To help me feel more in control (and instead of just winging it and hoping for the best, a tried and tested method of mine that rarely works) I have put up all these different lists around the house, detailing routines, things to remember and important dates. For a few bits of coloured paper with my scrawl all over it, it sure has made a difference to my internal peace. Since putting the lists up, the feeling of having things written down somewhere has given me a sense of control back, which does well to challenge the overwhelming stuff.

List 1: The babies' routine - for my mum to follow while I am at work.
List 2: 'Busy morning' routine for my work days. Involves a 5.45am start to get me out the door at 7.20am.
List 3: 'Early run' evening routine. For use on days when there is no kindy pick up and we can get the big kids fed and washed early, and off to bed at a decent hour. Nice, because these evenings tend to be less manic.
List 4:  'Late run' evening routine. Very useful to help us keep on track with getting everyone fed and cleaned up and avoiding bed times blowing out too far from the 7.30pm mark.

Mummy's List: this is my mini whiteboard list with all the things I have to get done, most of them boring and annoying but important all the same. I am really bad for procrastination and getting overwhelmed by having 'too much to do' so this helps me manage items on the list and get things done. I have a priority system, so I only have to work on items listed with a (1) next to them, meaning all the (2)s and (3)s can wait.

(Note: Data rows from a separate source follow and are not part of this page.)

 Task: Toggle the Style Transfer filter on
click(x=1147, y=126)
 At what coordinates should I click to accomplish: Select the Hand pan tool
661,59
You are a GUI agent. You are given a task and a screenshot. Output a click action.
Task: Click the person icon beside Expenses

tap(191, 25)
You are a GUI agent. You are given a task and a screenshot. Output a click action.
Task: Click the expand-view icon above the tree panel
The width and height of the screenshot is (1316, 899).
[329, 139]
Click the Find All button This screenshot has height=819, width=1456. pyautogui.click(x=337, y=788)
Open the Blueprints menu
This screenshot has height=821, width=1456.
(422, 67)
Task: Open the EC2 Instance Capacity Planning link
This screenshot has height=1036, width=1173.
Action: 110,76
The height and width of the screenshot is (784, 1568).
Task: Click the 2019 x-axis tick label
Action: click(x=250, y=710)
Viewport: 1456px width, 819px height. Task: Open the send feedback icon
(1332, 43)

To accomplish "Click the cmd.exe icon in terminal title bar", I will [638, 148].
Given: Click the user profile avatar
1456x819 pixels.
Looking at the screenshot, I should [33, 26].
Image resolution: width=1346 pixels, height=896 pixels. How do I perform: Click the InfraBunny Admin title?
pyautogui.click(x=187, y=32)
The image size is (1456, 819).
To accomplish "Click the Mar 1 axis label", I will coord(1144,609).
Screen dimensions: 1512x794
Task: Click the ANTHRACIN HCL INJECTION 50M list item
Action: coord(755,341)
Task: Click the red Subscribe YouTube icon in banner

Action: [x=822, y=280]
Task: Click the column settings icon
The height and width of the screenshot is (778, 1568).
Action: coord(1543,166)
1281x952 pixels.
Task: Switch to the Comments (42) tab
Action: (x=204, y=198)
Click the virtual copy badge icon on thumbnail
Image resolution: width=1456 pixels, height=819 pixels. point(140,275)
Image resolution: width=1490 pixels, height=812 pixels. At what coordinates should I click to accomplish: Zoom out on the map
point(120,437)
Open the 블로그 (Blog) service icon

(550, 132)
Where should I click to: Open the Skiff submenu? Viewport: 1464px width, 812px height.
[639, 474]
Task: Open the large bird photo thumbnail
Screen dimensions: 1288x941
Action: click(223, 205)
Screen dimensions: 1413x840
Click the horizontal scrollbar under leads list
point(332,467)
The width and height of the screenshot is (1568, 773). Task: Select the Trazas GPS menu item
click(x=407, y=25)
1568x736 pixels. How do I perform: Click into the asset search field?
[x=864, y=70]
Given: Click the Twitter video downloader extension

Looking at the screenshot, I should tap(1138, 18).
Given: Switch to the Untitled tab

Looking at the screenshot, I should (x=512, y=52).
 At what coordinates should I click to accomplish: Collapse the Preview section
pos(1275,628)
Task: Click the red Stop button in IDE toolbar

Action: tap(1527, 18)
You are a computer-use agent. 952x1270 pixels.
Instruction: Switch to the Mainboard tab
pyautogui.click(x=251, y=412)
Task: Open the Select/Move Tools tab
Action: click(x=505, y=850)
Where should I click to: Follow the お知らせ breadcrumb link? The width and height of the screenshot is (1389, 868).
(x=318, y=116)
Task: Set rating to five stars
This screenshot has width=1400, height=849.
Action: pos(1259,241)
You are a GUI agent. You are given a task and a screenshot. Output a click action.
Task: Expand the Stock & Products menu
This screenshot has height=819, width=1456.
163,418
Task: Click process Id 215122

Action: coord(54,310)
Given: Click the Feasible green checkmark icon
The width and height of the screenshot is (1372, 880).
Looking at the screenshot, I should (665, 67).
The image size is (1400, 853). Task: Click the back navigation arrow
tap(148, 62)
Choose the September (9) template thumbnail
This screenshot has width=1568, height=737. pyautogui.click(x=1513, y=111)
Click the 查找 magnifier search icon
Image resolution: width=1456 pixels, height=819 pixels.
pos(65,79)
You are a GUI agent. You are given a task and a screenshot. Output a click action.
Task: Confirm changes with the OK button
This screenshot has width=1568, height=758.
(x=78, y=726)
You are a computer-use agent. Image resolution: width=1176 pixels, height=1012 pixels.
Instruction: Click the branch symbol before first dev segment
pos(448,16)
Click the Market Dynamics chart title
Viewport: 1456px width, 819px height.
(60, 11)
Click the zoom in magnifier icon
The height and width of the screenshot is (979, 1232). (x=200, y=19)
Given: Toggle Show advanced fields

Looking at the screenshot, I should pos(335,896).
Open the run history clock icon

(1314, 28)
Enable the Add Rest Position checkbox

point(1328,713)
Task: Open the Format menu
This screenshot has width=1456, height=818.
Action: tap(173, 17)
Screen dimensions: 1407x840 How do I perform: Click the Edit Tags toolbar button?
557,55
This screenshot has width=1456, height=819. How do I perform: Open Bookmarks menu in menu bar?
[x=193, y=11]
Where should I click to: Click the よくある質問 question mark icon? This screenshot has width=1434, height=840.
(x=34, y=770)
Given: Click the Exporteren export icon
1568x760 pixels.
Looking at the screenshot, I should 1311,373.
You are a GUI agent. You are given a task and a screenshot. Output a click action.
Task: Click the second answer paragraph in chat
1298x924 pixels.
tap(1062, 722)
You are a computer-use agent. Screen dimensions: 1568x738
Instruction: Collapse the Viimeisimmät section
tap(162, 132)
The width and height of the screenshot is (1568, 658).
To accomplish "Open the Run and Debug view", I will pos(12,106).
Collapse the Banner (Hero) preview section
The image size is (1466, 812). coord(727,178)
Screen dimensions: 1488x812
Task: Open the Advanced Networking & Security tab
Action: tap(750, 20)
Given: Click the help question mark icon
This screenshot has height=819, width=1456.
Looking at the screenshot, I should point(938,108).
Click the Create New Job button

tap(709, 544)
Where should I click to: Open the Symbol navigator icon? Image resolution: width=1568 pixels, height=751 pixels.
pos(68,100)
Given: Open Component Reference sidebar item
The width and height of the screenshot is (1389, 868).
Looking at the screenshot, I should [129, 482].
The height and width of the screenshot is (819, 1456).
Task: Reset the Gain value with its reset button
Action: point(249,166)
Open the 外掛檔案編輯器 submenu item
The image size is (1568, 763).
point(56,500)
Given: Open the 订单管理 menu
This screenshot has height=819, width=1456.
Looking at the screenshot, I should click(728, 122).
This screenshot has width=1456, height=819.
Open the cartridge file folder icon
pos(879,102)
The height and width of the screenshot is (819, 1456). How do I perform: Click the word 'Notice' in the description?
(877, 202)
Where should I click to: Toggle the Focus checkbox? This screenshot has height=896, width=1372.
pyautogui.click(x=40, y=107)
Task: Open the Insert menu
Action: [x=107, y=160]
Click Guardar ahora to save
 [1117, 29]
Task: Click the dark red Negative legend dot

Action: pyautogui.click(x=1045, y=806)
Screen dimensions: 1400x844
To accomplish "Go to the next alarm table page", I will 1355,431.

At the moment the list is full to the brim and there are loads of number (1)s!!!

Important dates: this is a chalkboard for those important dates coming up, like themed kindy days and birthday parties for the big kids.

So for now, this is helping. If you wake up with dread some days, thinking of everything you have to get done, and where on earth will you start, I suggest making a list first and foremost. Stick it up somewhere. Hope it helps you!

By the way, I totally recommend reading 'Being Happy'.